Bill 39 is destroying the foundation of majority rule
When the very foundations of society are challenged, few of us know what to do. But in Bill 39, that is being changed. We assume that public decisions are made by majority vote but Bill 39 destroys that foundation of majority rule.
Many of us know that legislating a minority to rule is wrong. But maybe not all of us. Apparently many of you in the Legislature think this is right and proper.
The idea that political decisions should be made by a democratic majority was established about 180 years ago in Ontario. The progenitor of the idea was William Lyon Mackenzie, and the person who believed a minority should rule – and the person who fought hard to maintain minority rule – was Francis Bond Head, leader of the Family Compact. The portrait of Mackenzie is just outside the door of the Legislative Assembly: no portrait of Bond Head is to be found in the building. Everyone has assumed that democratic majorities were assured in Ontario – until Bill 39 was supported by the majority of the Legislature for two readings. Your predecessors would be astounded at your refusal to hold democracy dear.
Mackenzie believed democracy rested on a number of practices.

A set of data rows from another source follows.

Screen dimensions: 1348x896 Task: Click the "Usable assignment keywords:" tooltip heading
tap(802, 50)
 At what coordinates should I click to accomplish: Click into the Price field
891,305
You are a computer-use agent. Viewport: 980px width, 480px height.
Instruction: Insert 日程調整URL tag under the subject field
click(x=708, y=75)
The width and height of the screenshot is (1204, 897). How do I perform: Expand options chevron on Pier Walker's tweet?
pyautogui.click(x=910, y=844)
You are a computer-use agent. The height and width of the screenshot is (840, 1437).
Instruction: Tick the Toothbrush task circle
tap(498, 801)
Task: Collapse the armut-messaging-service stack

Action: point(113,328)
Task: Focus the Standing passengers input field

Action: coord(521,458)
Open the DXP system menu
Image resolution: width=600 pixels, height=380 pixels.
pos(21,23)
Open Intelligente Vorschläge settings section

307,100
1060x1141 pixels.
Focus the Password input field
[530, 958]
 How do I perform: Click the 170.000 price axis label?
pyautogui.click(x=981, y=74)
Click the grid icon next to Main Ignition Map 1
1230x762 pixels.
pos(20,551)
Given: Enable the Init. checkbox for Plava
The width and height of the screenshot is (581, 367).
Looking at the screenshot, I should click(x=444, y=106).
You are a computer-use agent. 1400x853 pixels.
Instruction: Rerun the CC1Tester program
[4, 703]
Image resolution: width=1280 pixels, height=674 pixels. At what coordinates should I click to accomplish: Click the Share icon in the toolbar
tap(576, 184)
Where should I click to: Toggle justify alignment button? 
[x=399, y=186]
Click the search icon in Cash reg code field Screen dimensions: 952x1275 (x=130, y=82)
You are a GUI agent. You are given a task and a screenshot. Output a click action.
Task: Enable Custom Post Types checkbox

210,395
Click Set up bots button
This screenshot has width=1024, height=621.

- That members of the public have the opportunity to directly address the legislators about their concerns.
- That legislators have a duty to listen to expressions of public concern.
- That the legislators must vote with their conscience – not with a faction or a party, but with their conscience.
- That a majority decides the outcome of the vote.
This Legislature is not holding to the precepts outlined by Mackenzie. It is permitting but one afternoon hearing, just in Toronto, scheduling a mere 18 speakers when scores, perhaps hundreds, have asked to speak. If hearings were held throughout Ontario as they should be, you would be deluged with speakers, given how monstrous is Bill 39.
It is likely you will not vote with your conscience, but with your party faction, denying your own best innate understanding of democracy.
And it seems you will vote to deny the very foundation of democratic government, which is that the majority rules.
If that occurs, your legacy will be like that of Frances Bond Head, assigned to the role of being anti-democratic scoundrels.
On the weekend, I went to a rally of people who care about the natural environment, Conservation Authorities, the Greenbelt, local democracies and democratic majorities. It was in the small community of Stayner, and about 200 people were in attendance. It was held in front of the office of Brian Saunderson, the MPP for the area, but he was not there. Why not? Because he would have been unable to provide any good answers to that crowd. There were three or four dozen of those rallies across southern Ontario on the weekend. And none of you attended because you had no answers.
There is never a good reason to abandon the rule of the majority. Society is never better when a minority rules. If you approve Bill 39, I have no doubt that you will be challenged by members of the public at every public meeting you attend from here on. You will have lost all credibility as individuals fit to govern this province.
You must state today that Bill 39 will not pass and that minority rule will not become the law of the land.
Here’s William Lyon Mackenzie in 1831:
“Are we not now, even during the present week, about to give the municipal officers of the government a power over the people which must render their sway nearly as arbitrary and despotic as the iron rule of the Czar of Muscovy?”
And in 1837, the year of the Rebellion, Mackenzie said:
“CANADIANS! Do you love freedom? I know you do. Do you hate oppression? Who dare deny it? Do you wish perpetual peace, and a government bound to enforce the law to do to each other as you would be done by? Then buckle on your armour, and put down the villains.”
Bill 39 must not pass.
This article is based on John Sewell’s submission on December 1, 2022 to the Standing Committee on Heritage, Infrastructure and Cultural Policy regarding Bill 39, Better Municipal Governance Act, 2022.